Аркадий ничего ему не ответил, а только печально вздохнул, прекрасно понимая, что молодая прекрасная женщина не отдает ему безусловного предпочтения, как, скажем, совсем ещё в недалёком прошлом, пока в поле чувственного зрения не появился полицейский сотрудник. Семён, к личному удовольствию, и сам с некоторых пор стал отмечать, как несравненная особа неровно в его сторону дышит, и совершенно не знал, как следует поступить в той непростой, немыслимо затруднительной, ситуации (за последнее время он очень сдружился и с ней, и с её нерадивым партнёром, а поступать по-свински, отбивая у лучшего друга любимую девушку, – ему никак не хотелось).
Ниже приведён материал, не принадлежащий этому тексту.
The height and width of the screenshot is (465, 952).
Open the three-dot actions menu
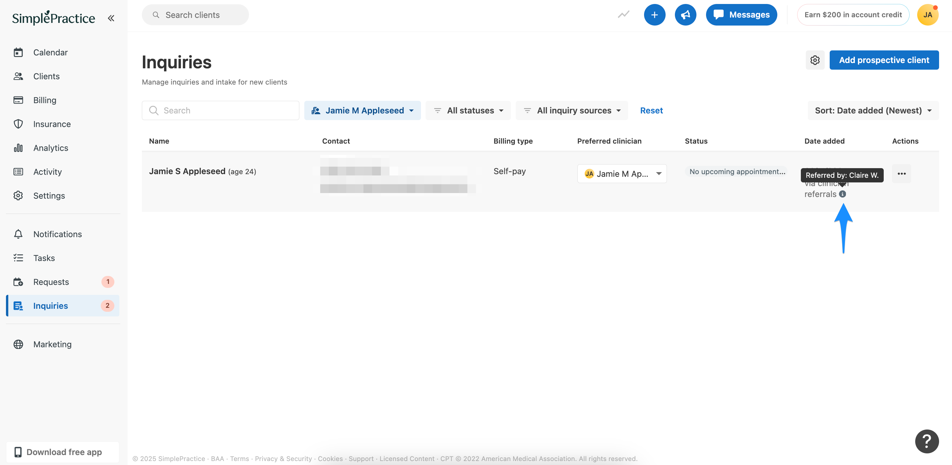coord(901,174)
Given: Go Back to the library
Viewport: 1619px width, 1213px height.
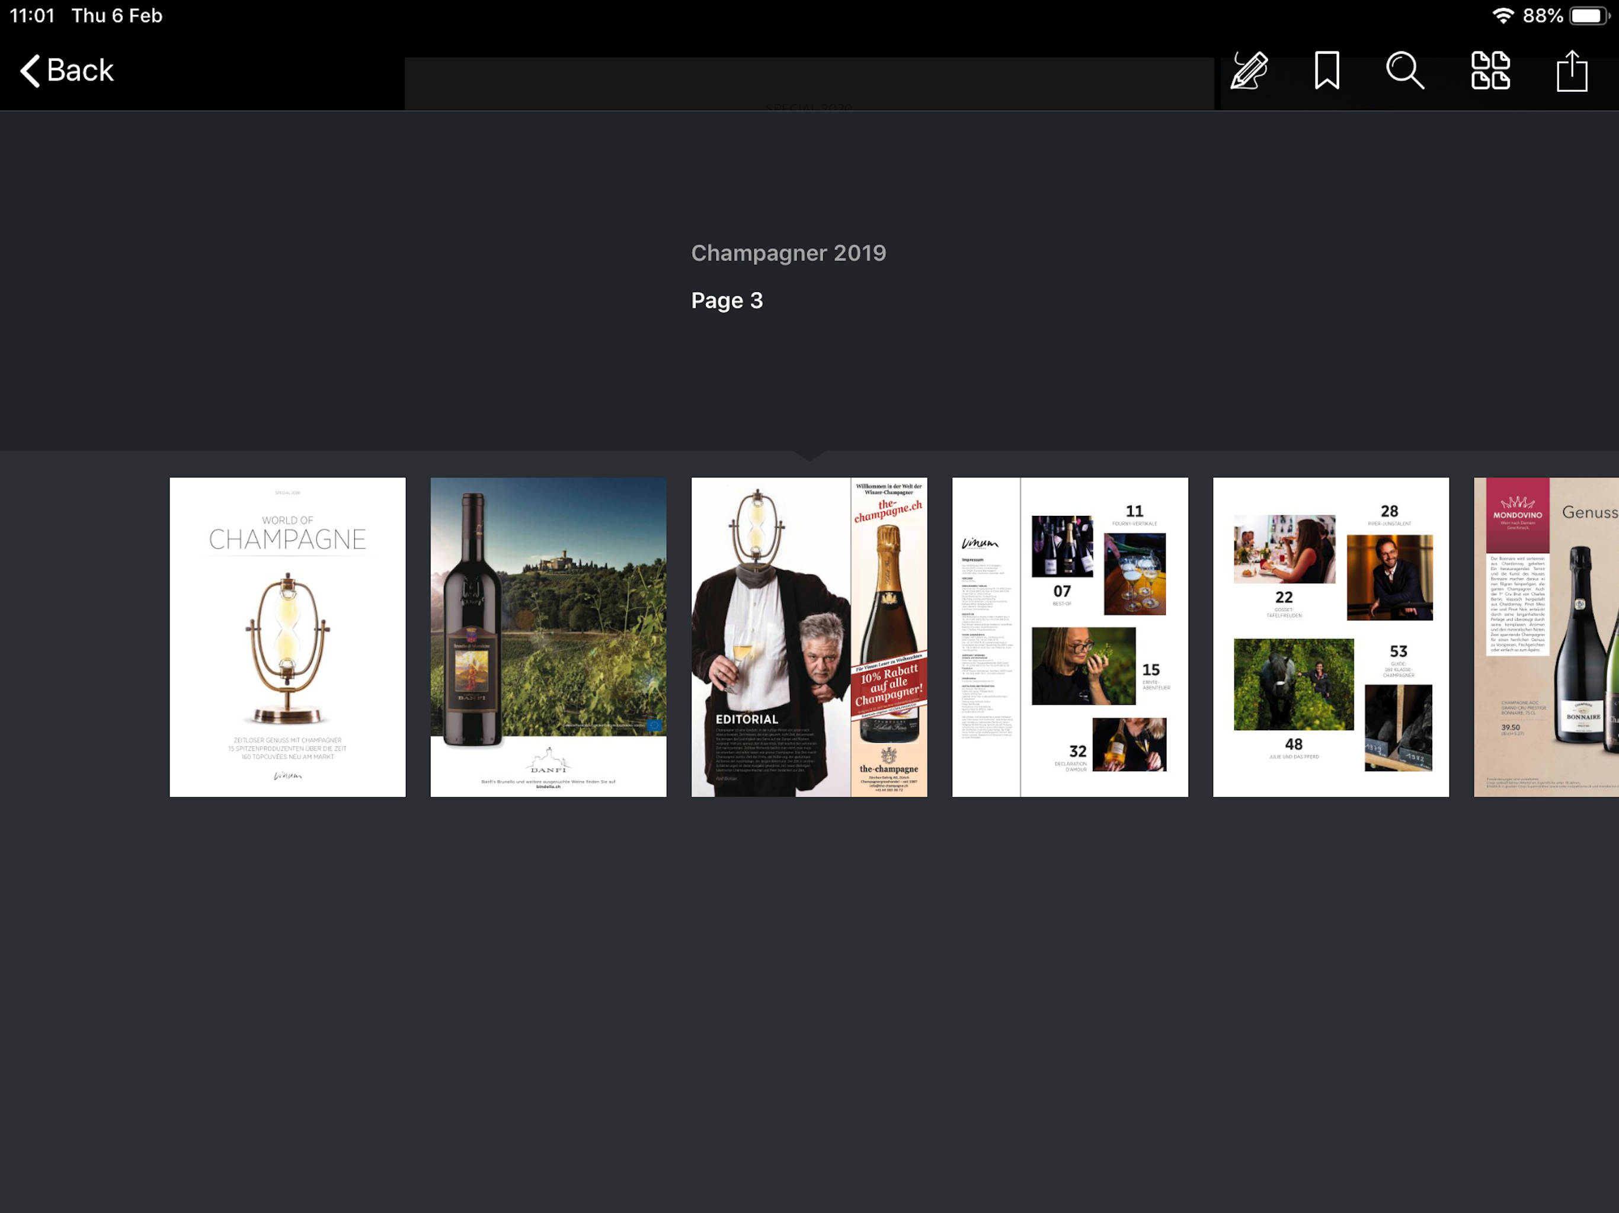Looking at the screenshot, I should [x=80, y=71].
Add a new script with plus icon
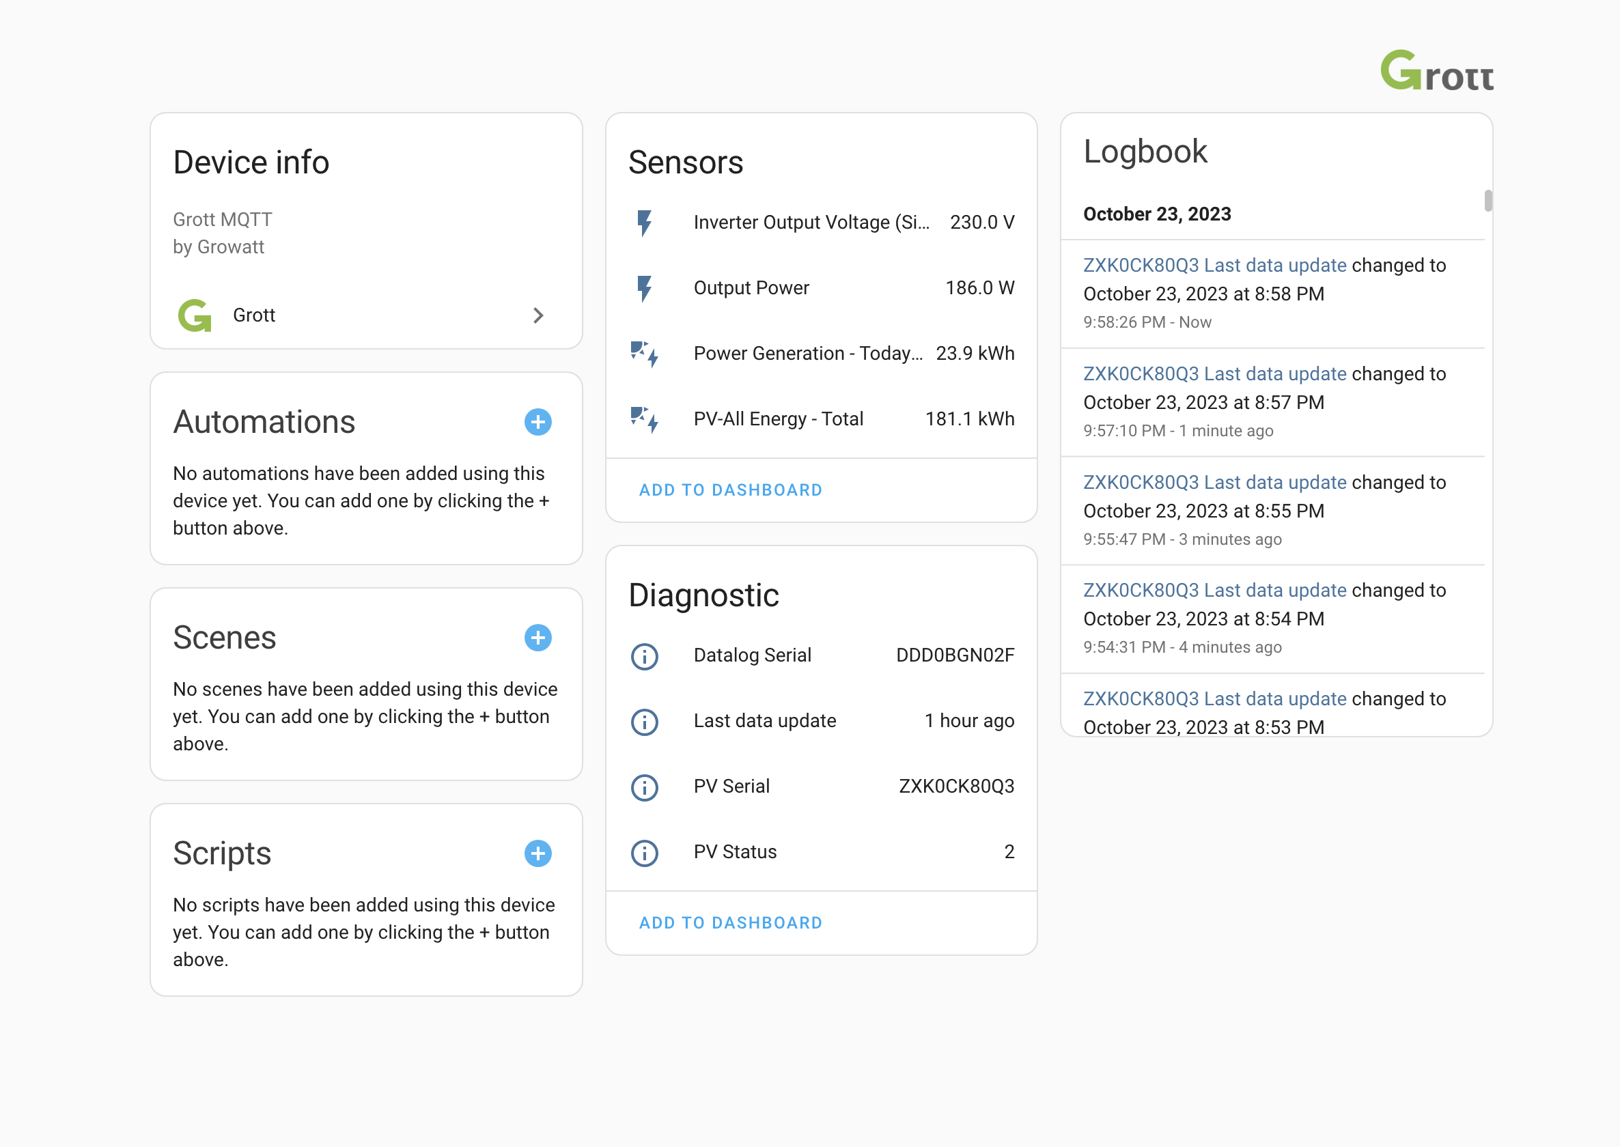The width and height of the screenshot is (1620, 1147). (538, 853)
Сверх сказанного, не явится особым секретом, что недавние треволнения, связанные с коварным предательством бывшей супруги, давно уже канули в лету, и в его «разорванном» сердце вновь зародилось нежное чувство, выраженное к удивительной женщине, хотя и немножечко своенравной, непререкаемо властной, но все же невероятно красивой, душевно доброй и справедливой, а ещё и бесподобно очаровательной.
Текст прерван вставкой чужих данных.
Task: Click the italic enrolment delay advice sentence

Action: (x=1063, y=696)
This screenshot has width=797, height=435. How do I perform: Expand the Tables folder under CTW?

Вот в таких неоднозначных мы́слях и расходились понурые компаньоны, направляясь, куда им определила самопровозглашенная предводительница: Семен с Картаевым – спать в походной палатке, Ковальский – поддерживать костровой огонь и стоять на часах.
Сама Виктория, как и обычно, отправилась в удобный автомобильный салон. Подобно всем остальным, справившись с основной задачей, молодая женщина все миротворческие помыслы отбросила в сторону и занялась подведением неутешительных итогов запутанной жизни. Действительно, с недавних пор она вдруг почувствовала, что к прежнему поклоннику значительно охладела, но как ему рассказать – она себе даже не представляла. Предаваясь душевным воспоминаниям, переносящим в счастливое время, проведенное вместе, она не смогла бы поступить в отношении него подло, недостойно, нечестно – взять да и просто-напросто растоптать их светлые, некогда взаимные, чувства (и ту и другого связывало слишком много и дивных переживаний, и чу́дных мгновений, запомнившихся навсегда, на всю её долгую жизнь). Что бы не думалось, собственное счастье казалось намного дороже, и она непременно хотела построить его вдвоём с Королёвым, а никак не с Ковальским. Озаботившись серьёзной проблемой, редкостная красавица твёрдо решила, что она обязательно поставит несостоявшегося супруга в роковую известность и что честно ему признается в изменившихся предпочтениях; но практичная предпринимательница надумала оповестить его лишь после того, как закончится их долгое приключение, где-то сказочно увлекательное, а в чём-то необычайно захватывающее.